━━━━━ Material provided

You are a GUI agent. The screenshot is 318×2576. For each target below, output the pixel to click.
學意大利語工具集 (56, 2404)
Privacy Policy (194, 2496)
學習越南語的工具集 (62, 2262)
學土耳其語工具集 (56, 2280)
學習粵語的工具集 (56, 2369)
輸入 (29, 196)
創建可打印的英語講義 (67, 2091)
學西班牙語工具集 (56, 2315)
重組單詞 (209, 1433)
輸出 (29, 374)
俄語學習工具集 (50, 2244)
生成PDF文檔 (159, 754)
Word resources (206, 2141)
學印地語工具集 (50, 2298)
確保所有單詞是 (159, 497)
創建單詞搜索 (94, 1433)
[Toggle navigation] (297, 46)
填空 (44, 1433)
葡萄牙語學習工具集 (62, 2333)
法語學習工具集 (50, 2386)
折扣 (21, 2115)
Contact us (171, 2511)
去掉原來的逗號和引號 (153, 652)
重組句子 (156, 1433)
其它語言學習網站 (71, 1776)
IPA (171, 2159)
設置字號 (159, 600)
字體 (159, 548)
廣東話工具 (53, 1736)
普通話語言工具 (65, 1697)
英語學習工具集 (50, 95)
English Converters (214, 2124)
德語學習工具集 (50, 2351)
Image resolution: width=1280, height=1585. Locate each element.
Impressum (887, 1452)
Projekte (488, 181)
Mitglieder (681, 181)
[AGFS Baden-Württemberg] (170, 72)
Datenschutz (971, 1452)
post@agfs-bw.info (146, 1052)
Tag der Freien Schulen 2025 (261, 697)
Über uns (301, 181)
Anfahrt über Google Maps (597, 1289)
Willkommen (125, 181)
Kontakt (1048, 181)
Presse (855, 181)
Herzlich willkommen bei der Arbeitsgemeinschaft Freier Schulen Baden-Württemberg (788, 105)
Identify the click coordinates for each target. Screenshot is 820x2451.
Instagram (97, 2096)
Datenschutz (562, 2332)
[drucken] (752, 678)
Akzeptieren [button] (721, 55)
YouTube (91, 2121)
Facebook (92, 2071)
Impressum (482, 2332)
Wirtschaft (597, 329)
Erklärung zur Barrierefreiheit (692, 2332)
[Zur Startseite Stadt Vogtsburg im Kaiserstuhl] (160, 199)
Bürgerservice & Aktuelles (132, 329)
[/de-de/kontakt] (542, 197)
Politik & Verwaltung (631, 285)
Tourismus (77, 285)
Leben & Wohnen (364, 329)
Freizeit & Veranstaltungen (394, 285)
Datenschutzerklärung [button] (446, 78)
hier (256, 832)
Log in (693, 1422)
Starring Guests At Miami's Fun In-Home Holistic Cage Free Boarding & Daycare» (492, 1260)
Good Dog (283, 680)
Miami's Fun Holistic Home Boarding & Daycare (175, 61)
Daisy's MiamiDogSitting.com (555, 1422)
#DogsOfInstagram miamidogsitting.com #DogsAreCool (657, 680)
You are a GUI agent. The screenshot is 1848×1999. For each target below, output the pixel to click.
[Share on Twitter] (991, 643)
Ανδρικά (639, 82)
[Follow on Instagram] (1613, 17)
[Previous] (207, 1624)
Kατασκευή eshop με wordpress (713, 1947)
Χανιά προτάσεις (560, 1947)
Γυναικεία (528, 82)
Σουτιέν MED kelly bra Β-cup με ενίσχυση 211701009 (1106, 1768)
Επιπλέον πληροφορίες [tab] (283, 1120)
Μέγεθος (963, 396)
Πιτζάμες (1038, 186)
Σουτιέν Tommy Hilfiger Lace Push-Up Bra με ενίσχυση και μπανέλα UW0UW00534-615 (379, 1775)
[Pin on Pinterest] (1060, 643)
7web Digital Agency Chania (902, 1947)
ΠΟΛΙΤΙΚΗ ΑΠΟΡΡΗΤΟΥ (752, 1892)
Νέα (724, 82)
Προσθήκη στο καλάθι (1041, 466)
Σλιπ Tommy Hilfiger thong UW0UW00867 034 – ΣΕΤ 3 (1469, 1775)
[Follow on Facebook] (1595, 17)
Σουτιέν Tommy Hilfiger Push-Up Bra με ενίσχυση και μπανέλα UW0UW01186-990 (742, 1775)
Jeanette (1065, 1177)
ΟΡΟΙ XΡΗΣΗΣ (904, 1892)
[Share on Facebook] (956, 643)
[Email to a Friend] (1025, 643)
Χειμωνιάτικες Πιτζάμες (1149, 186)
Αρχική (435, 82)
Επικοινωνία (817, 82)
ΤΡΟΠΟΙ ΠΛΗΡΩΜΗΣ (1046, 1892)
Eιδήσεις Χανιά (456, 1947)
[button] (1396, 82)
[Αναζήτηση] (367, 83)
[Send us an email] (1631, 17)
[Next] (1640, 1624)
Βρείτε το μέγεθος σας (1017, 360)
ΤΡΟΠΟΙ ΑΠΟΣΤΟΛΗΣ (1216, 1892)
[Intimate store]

━━━━━━━━━━

Your instructions:
Please print the whole of the material verbatim.

Written reply:
You are a GUI agent. The screenshot is 318×2576. For each target below, output the pixel to click.
學意大利語工具集 (56, 2404)
Privacy Policy (194, 2496)
學習越南語的工具集 (62, 2262)
學土耳其語工具集 (56, 2280)
學習粵語的工具集 (56, 2369)
輸入 (29, 196)
創建可打印的英語講義 (67, 2091)
學西班牙語工具集 (56, 2315)
重組單詞 (209, 1433)
輸出 (29, 374)
俄語學習工具集 (50, 2244)
生成PDF文檔 (159, 754)
Word resources (206, 2141)
學印地語工具集 (50, 2298)
確保所有單詞是 (159, 497)
創建單詞搜索 (94, 1433)
[Toggle navigation] (297, 46)
填空 (44, 1433)
葡萄牙語學習工具集 (62, 2333)
法語學習工具集 (50, 2386)
折扣 (21, 2115)
Contact us (171, 2511)
去掉原來的逗號和引號 (153, 652)
重組句子 (156, 1433)
其它語言學習網站 (71, 1776)
IPA (171, 2159)
設置字號 (159, 600)
字體 (159, 548)
廣東話工具 (53, 1736)
普通話語言工具 (65, 1697)
英語學習工具集 (50, 95)
English Converters (214, 2124)
德語學習工具集 (50, 2351)
Image resolution: width=1280, height=1585. Locate each element.
Impressum (887, 1452)
Projekte (488, 181)
Mitglieder (681, 181)
[AGFS Baden-Württemberg] (170, 72)
Datenschutz (971, 1452)
post@agfs-bw.info (146, 1052)
Tag der Freien Schulen 2025 (261, 697)
Über uns (301, 181)
Anfahrt über Google Maps (597, 1289)
Willkommen (125, 181)
Kontakt (1048, 181)
Presse (855, 181)
Herzlich willkommen bei der Arbeitsgemeinschaft Freier Schulen Baden-Württemberg (788, 105)
Identify the click coordinates for each target. Screenshot is 820x2451.
Instagram (97, 2096)
Datenschutz (562, 2332)
[drucken] (752, 678)
Akzeptieren [button] (721, 55)
YouTube (91, 2121)
Facebook (92, 2071)
Impressum (482, 2332)
Wirtschaft (597, 329)
Erklärung zur Barrierefreiheit (692, 2332)
[Zur Startseite Stadt Vogtsburg im Kaiserstuhl] (160, 199)
Bürgerservice & Aktuelles (132, 329)
[/de-de/kontakt] (542, 197)
Politik & Verwaltung (631, 285)
Tourismus (77, 285)
Leben & Wohnen (364, 329)
Freizeit & Veranstaltungen (394, 285)
Datenschutzerklärung [button] (446, 78)
hier (256, 832)
Log in (693, 1422)
Starring Guests At Miami's Fun In-Home Holistic Cage Free Boarding & Daycare» (492, 1260)
Good Dog (283, 680)
Miami's Fun Holistic Home Boarding & Daycare (175, 61)
Daisy's MiamiDogSitting.com (555, 1422)
#DogsOfInstagram miamidogsitting.com #DogsAreCool (657, 680)
You are a GUI agent. The screenshot is 1848×1999. For each target below, output the pixel to click.
[Share on Twitter] (991, 643)
Ανδρικά (639, 82)
[Follow on Instagram] (1613, 17)
[Previous] (207, 1624)
Kατασκευή eshop με wordpress (713, 1947)
Χανιά προτάσεις (560, 1947)
Γυναικεία (528, 82)
Σουτιέν MED kelly bra Β-cup με ενίσχυση 211701009 (1106, 1768)
Επιπλέον πληροφορίες [tab] (283, 1120)
Μέγεθος (963, 396)
Πιτζάμες (1038, 186)
Σουτιέν Tommy Hilfiger Lace Push-Up Bra με ενίσχυση και μπανέλα UW0UW00534-615 (379, 1775)
[Pin on Pinterest] (1060, 643)
7web Digital Agency Chania (902, 1947)
ΠΟΛΙΤΙΚΗ ΑΠΟΡΡΗΤΟΥ (752, 1892)
Νέα (724, 82)
Προσθήκη στο καλάθι (1041, 466)
Σλιπ Tommy Hilfiger thong UW0UW00867 034 – ΣΕΤ 3 (1469, 1775)
[Follow on Facebook] (1595, 17)
Σουτιέν Tommy Hilfiger Push-Up Bra με ενίσχυση και μπανέλα UW0UW01186-990 (742, 1775)
Jeanette (1065, 1177)
ΟΡΟΙ XΡΗΣΗΣ (904, 1892)
[Share on Facebook] (956, 643)
[Email to a Friend] (1025, 643)
Χειμωνιάτικες Πιτζάμες (1149, 186)
Αρχική (435, 82)
Επικοινωνία (817, 82)
ΤΡΟΠΟΙ ΠΛΗΡΩΜΗΣ (1046, 1892)
Eιδήσεις Χανιά (456, 1947)
[button] (1396, 82)
[Αναζήτηση] (367, 83)
[Send us an email] (1631, 17)
[Next] (1640, 1624)
Βρείτε το μέγεθος σας (1017, 360)
ΤΡΟΠΟΙ ΑΠΟΣΤΟΛΗΣ (1216, 1892)
[Intimate store]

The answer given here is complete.